▸ EXERCISE INSTRUCTIONS: An exact transcription is needed, starting at the line containing "Task: Select the Type tool" and running through the last line of the records, with every picture left out.

▸ WORKING DATA:
= = =

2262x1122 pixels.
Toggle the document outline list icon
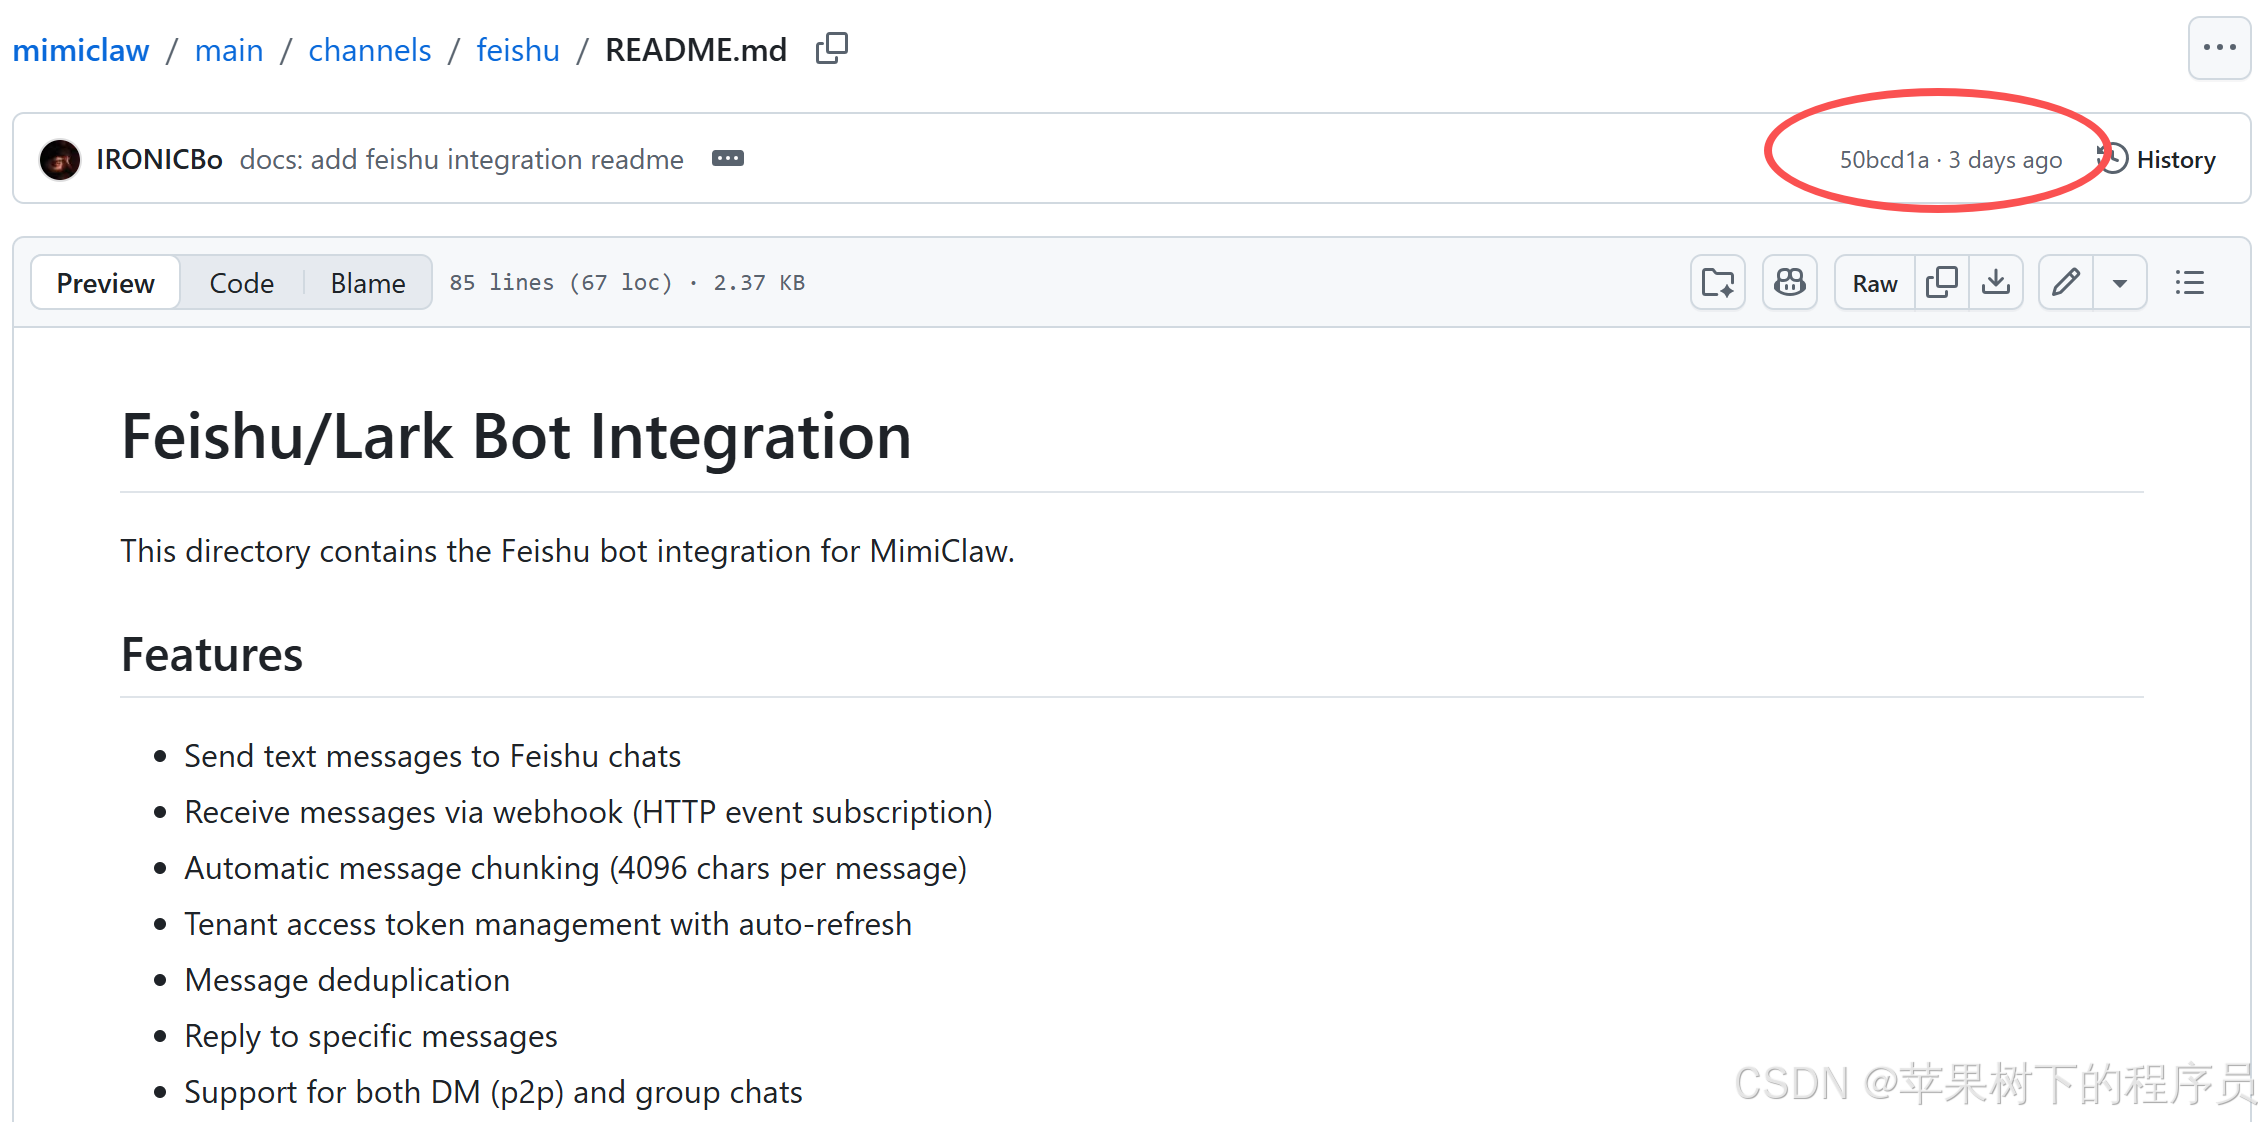[2189, 283]
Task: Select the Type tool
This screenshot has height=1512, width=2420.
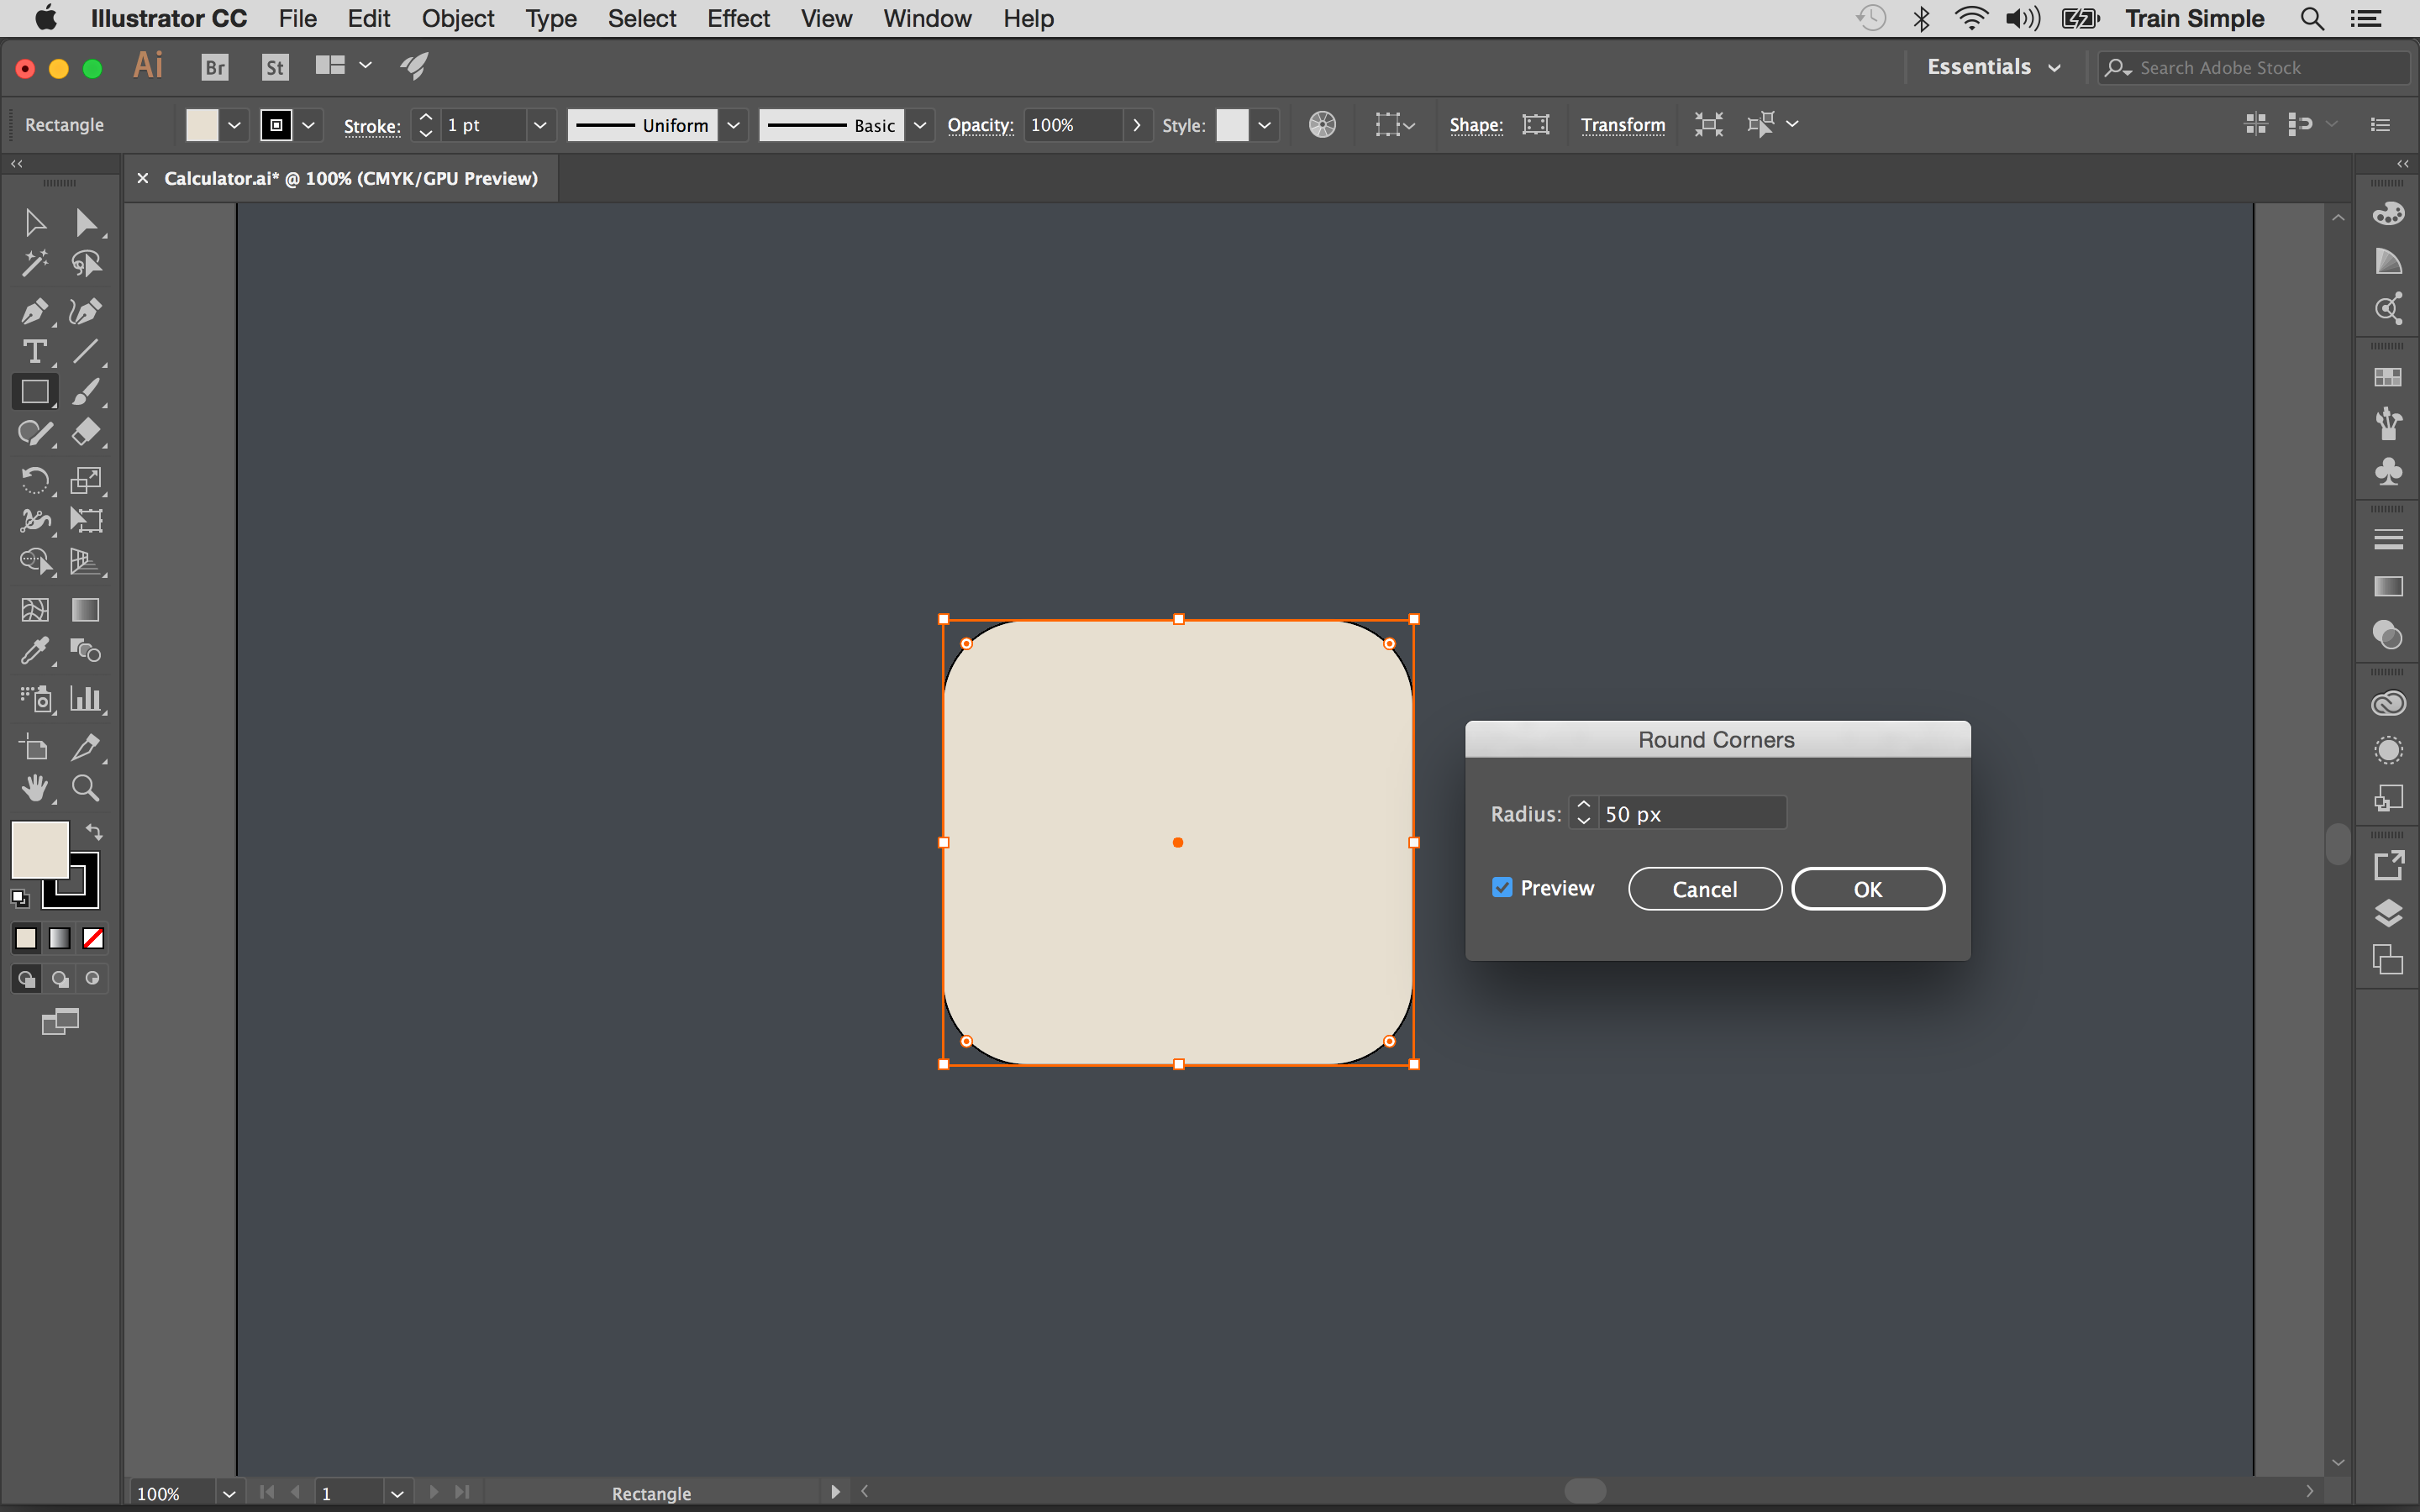Action: (36, 351)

= = =

▸ RESPONSE BELOW:
Task: Select the Type tool
This screenshot has height=1512, width=2420.
Action: (36, 351)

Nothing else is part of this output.